How much does the 2026 ABP Pediatric Cardiology exam cost?
The 2026 ABP Pediatric Cardiology initial subspecialty certification fee is approximately $2,290. Cancellation and refund policies follow the ABP schedule with decreasing refunds as the exam date approaches. Annual Continuing Certification fees (MOCA-Peds) apply after passing. Retakes within the 7-year qualification window require re-registration and full fee payment.

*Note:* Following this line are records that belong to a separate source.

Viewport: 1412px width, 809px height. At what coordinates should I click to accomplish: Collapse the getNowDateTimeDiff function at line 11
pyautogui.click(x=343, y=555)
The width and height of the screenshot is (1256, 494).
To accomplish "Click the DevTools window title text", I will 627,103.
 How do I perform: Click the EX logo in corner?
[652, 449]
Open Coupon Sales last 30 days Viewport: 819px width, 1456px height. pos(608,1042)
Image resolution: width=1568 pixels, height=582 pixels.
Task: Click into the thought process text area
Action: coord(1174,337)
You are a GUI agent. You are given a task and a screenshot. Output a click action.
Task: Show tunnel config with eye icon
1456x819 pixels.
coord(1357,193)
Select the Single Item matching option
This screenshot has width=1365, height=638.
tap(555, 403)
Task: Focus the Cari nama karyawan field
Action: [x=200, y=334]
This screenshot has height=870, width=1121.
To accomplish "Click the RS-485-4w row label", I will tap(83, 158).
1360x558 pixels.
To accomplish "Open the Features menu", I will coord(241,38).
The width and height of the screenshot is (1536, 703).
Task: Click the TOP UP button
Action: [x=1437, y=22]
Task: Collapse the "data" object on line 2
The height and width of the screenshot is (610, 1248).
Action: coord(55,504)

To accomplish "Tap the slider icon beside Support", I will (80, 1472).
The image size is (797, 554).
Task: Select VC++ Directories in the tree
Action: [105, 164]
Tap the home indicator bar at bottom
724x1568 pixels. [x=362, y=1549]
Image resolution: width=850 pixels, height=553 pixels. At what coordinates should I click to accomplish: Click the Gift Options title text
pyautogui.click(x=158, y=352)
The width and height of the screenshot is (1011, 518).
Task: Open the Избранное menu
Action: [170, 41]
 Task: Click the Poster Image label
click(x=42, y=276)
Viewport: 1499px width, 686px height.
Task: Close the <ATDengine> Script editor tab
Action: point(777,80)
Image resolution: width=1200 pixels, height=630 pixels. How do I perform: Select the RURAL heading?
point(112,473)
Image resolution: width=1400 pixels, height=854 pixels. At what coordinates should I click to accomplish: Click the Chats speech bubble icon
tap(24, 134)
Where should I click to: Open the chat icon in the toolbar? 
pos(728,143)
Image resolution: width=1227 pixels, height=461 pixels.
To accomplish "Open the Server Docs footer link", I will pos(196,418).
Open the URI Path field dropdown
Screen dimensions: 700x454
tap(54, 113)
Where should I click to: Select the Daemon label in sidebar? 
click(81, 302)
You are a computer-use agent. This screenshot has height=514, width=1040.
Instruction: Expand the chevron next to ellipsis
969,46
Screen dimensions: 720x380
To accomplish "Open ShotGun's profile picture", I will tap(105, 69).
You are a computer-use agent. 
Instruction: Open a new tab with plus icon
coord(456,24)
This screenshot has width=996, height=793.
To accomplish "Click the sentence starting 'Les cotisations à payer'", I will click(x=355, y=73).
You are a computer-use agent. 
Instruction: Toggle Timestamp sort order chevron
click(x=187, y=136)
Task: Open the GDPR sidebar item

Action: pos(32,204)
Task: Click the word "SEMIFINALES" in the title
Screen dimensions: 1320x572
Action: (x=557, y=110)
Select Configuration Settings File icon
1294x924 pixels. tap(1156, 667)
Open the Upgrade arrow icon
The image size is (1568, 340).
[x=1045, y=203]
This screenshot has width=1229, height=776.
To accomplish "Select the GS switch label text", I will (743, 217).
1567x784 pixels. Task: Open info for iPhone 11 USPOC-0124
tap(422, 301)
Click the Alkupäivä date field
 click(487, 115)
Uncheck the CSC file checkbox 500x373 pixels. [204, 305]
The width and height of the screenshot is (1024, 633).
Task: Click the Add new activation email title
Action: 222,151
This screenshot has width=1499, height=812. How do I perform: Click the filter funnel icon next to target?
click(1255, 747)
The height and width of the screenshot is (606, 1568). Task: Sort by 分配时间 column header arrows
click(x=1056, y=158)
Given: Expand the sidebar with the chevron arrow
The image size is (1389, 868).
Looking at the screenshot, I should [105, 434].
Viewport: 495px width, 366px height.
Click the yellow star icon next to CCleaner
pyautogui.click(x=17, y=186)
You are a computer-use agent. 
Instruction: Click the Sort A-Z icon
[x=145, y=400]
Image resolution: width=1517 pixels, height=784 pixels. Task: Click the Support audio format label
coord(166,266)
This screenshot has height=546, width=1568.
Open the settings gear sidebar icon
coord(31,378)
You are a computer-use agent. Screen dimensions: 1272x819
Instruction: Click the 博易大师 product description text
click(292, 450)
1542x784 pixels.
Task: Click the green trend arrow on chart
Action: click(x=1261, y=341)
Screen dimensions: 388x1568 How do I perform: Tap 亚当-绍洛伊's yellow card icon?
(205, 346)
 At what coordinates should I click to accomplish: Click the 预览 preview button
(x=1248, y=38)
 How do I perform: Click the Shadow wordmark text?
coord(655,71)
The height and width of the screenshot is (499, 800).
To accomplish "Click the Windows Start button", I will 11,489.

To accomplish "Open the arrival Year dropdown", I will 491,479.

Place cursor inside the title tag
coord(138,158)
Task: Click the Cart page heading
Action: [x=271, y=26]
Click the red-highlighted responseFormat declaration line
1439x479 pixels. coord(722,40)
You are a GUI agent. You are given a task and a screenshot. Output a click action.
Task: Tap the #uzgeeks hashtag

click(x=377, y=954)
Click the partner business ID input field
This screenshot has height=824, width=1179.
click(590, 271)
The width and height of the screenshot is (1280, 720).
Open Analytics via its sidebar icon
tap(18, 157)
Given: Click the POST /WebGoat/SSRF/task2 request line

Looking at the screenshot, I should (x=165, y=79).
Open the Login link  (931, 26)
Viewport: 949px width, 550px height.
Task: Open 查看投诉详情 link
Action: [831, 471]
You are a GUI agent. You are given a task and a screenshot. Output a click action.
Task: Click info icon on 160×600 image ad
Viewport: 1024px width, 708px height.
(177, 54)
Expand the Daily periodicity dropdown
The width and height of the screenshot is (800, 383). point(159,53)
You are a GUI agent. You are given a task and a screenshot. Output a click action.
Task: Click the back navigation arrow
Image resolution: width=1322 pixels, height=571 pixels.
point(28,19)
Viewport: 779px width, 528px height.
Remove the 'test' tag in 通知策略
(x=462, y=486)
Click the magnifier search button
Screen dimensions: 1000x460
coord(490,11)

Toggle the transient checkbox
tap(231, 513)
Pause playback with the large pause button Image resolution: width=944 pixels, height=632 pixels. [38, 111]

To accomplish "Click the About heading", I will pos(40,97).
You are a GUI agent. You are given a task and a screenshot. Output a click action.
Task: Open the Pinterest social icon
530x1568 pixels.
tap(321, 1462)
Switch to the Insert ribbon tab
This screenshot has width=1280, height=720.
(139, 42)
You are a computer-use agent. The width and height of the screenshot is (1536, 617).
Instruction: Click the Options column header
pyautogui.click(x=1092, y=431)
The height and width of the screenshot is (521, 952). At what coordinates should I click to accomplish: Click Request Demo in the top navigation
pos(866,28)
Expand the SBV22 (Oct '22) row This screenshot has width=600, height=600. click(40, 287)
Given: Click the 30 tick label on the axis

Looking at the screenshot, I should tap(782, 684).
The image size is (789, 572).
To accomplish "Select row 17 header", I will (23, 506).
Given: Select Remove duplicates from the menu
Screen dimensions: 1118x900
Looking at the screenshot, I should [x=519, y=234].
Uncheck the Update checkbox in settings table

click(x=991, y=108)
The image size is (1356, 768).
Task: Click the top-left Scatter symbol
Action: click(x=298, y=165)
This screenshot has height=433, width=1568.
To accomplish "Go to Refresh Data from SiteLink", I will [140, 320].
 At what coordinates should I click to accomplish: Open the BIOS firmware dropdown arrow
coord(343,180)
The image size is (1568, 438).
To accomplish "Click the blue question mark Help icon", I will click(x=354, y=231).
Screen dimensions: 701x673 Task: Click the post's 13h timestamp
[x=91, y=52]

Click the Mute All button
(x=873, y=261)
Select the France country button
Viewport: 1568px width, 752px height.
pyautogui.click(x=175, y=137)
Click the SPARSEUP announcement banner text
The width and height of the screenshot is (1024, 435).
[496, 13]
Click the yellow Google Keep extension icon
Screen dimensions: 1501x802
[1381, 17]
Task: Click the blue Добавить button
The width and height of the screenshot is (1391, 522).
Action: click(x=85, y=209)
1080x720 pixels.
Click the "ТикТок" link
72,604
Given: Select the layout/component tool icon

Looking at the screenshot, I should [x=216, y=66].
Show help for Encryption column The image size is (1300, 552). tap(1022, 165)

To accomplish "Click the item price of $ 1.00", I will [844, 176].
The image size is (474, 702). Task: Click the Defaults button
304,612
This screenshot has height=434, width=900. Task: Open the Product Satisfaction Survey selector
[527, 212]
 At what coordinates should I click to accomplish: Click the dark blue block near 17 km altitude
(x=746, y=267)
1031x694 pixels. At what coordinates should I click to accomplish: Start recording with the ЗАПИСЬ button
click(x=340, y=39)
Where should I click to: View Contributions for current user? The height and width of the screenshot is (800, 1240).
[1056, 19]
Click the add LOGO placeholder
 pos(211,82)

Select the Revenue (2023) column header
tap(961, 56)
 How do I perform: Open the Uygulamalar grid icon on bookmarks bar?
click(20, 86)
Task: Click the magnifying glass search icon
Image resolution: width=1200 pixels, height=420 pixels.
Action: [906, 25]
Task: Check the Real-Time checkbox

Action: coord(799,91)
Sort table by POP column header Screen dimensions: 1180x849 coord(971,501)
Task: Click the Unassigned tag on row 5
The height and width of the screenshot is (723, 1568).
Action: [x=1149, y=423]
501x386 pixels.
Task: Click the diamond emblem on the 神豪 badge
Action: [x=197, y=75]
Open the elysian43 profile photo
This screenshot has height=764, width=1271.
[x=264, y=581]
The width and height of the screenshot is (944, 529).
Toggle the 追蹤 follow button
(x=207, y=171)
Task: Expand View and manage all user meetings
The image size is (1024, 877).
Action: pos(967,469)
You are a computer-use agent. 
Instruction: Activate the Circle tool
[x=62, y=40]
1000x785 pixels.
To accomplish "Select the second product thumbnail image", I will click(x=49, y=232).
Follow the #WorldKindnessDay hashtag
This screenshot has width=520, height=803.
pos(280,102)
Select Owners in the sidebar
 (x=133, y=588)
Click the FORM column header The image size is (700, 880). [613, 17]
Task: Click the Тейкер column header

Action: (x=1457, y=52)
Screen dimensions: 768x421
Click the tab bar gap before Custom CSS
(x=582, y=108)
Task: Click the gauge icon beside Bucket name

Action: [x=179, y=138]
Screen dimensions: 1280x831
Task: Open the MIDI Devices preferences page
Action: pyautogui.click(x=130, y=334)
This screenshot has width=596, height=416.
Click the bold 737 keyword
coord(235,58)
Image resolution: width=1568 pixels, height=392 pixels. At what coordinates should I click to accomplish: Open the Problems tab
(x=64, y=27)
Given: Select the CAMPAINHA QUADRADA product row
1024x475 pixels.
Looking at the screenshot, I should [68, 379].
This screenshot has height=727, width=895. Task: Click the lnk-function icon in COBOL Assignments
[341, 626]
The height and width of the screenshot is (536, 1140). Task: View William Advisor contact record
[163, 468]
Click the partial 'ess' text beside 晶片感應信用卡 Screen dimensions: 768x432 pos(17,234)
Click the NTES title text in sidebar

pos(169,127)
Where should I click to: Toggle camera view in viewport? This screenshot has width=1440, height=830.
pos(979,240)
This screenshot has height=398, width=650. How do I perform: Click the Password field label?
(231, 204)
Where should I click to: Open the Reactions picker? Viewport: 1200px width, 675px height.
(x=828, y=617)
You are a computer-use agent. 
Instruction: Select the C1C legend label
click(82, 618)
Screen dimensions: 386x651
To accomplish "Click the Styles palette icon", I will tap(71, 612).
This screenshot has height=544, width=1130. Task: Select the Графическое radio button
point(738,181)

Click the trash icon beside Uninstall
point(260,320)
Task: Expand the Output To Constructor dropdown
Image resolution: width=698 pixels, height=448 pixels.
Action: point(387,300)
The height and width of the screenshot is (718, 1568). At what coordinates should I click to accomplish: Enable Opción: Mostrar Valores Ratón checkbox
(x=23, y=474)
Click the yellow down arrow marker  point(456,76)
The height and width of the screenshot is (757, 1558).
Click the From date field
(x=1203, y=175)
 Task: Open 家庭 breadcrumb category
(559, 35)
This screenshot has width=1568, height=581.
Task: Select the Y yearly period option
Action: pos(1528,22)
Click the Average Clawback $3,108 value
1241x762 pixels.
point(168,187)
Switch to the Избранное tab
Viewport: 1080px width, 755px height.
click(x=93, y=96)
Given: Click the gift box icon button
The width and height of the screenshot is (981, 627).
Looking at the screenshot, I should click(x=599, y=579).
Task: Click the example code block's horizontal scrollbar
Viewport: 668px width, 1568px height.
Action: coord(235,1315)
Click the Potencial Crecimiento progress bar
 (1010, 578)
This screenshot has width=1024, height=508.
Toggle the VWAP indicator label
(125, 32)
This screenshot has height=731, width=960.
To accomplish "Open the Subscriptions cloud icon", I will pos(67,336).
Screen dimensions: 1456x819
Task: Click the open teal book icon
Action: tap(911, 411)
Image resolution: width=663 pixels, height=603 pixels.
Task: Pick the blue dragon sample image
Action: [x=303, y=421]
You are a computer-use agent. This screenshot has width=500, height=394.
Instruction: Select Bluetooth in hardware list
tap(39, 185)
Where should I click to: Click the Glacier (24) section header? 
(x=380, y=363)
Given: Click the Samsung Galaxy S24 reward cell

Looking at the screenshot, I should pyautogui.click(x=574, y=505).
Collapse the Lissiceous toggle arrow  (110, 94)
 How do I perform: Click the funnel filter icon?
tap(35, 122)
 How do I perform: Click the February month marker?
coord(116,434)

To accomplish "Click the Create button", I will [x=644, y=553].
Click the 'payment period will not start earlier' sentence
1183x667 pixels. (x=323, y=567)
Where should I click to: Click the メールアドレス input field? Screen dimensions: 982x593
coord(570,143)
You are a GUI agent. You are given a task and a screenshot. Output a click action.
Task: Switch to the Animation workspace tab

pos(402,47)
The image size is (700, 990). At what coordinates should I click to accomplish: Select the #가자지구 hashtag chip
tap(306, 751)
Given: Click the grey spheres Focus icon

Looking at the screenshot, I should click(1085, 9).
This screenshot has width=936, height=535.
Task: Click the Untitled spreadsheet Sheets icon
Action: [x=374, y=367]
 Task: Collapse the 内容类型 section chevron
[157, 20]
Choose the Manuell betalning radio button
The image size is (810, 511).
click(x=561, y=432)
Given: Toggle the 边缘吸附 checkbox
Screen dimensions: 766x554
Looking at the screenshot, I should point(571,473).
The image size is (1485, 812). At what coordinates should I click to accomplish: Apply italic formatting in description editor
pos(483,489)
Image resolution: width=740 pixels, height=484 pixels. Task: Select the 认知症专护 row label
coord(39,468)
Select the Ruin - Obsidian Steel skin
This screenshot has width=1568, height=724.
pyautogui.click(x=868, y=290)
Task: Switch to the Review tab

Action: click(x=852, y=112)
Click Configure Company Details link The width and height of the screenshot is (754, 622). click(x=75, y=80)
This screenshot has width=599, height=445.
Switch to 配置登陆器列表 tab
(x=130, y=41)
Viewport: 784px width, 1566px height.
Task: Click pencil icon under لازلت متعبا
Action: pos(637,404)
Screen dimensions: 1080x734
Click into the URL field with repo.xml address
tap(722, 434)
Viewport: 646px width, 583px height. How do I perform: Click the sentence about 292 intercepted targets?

When is the 2026 exam administered?
ABP Pediatric Cardiology is typically offered during a testing window in the fall (e.g., October). Applications generally open in late winter/early spring with a submission deadline in mid-to-late spring. Candidates schedule specific appointments with Pearson VUE after application approval. Exact 2026 dates should be confirmed on the ABP dates and fees page.
How is the exam scored?
ABP uses criterion-referenced scoring with a passing standard set by subject-matter experts using the modified Angoff method. A candidate's pass/fail result depends on performance relative to the fixed cut-score, not on other candidates. Score reports include subdomain performance to guide future learning. Results are typically released 6-8 weeks after the testing window closes.
What are the highest-yield topics?
Highest-yield topics: congenital heart disease (master VSD/ASD/PDA/TOF/d-TGA/HLHS/coarctation/Ebstein/truncus/TAPVR/AVSD and associated syndromes — 22q11 truncus/TOF, trisomy 21 AVSD, Turner coarctation, Williams supravalvar AS, Noonan dysplastic PV, Marfan FBN1). Master HCM sarcomere mutations, DCM workup (myocarditis, neuromuscular, metabolic), LQT1-3 gene-phenotype correlations (LQT1 swimming, LQT2 startle, LQT3 sleep), Kawasaki criteria/IVIG/coronary aneurysm management, AAP 2017 hypertension thresholds, Fontan physiology and failure, and ISHLT rejection grading.
How should I study for this exam?
Use a structured 12-18 month plan during and after fellowship. Map to the ABP content outline: lead with congenital heart disease (anatomy, physiology, surgical palliation), then cardiomyopathy/arrhythmia/channelopathies, then imaging (echo Z-scores, Doppler, CMR), catheterization, Kawasaki/inflammatory, heart failure/transplant, hypertension, fetal cardiology, and pulmonary hypertension. Integrate textbooks (Allen, Park, Nichols), AHA/ACC/AAP guidelines, and comprehensive review courses. Complete high-volume MCQs with timed practice sets. Take 2-3 full-length mock exams. Drill ECG/echo/cath/CMR image libraries.